宗と出会った中学一年生の春隣の席になった宗は小学校時代からの友達と一緒にはしゃいでて、すぐ人気者になった。
私と仲良しの親友は、よりによってインフルエンザで数日休みだった。
慣れないメンバーに、私は人見知りして、隣を何度も見ていた。すると、宗と目があった。
「俺、鈴島宗一郎。お前は?」
綺麗な男の子だと思った。どこか儚げで、でも何だか力強さも感じる。
「あ、えっと。その。私、村崎咲香」
絶対顔が赤いと分かっていながら、私は慌てて答えた。
宗は、アイドルみたいな笑顔で私を見つめる。
「咲香ね、よろしく。
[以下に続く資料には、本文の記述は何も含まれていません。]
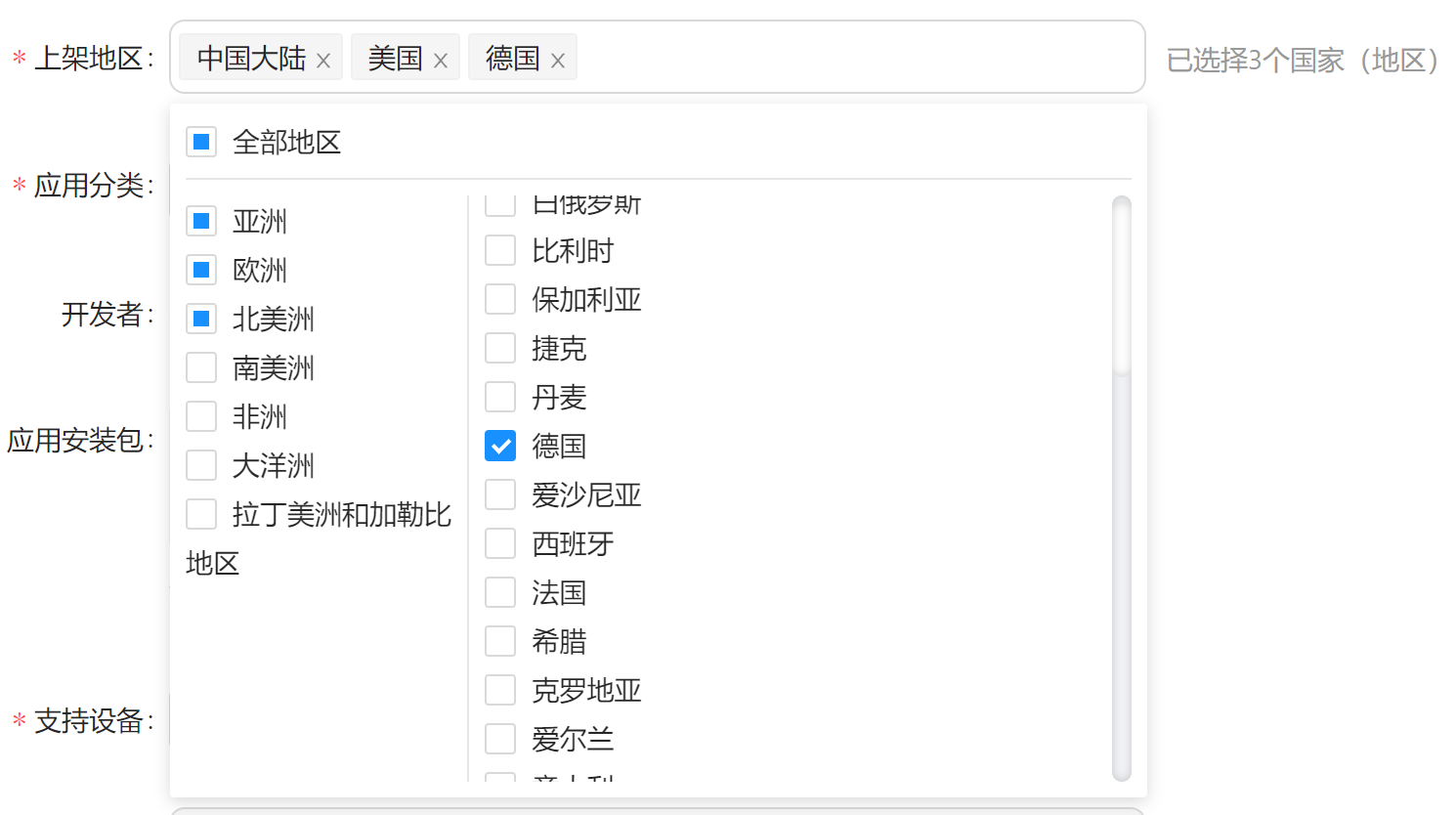1456x815 pixels.
Task: Uncheck the 德国 country checkbox
Action: tap(500, 447)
昼飯一緒に食べね?」
「! いいの?」
「俺の友達とかと一緒でいいよな? やっぱ昼飯は大人数が一番だし。どうせ小学校と違って弁当なんだから、交換とかしようぜ」
「うんっ!! ありがとう。これからよろしくね。えっと」
なんて呼んでいいか分からず私はモジモジする。
あんまり、慣れない男の子って得意じゃないんだよね。実は。
「宗でいいよ」
優しい顔で、宗は言った。後ろに何人か宗の友達がニコニコ見ている。
よかった、これでもう独りじゃない。
親友にも、今度宗を紹介できる。
「分かった。よろしく、宗」
「よろしく、咲香」
これが、私と宗の出会い。
そして、決定的な事件が起きる。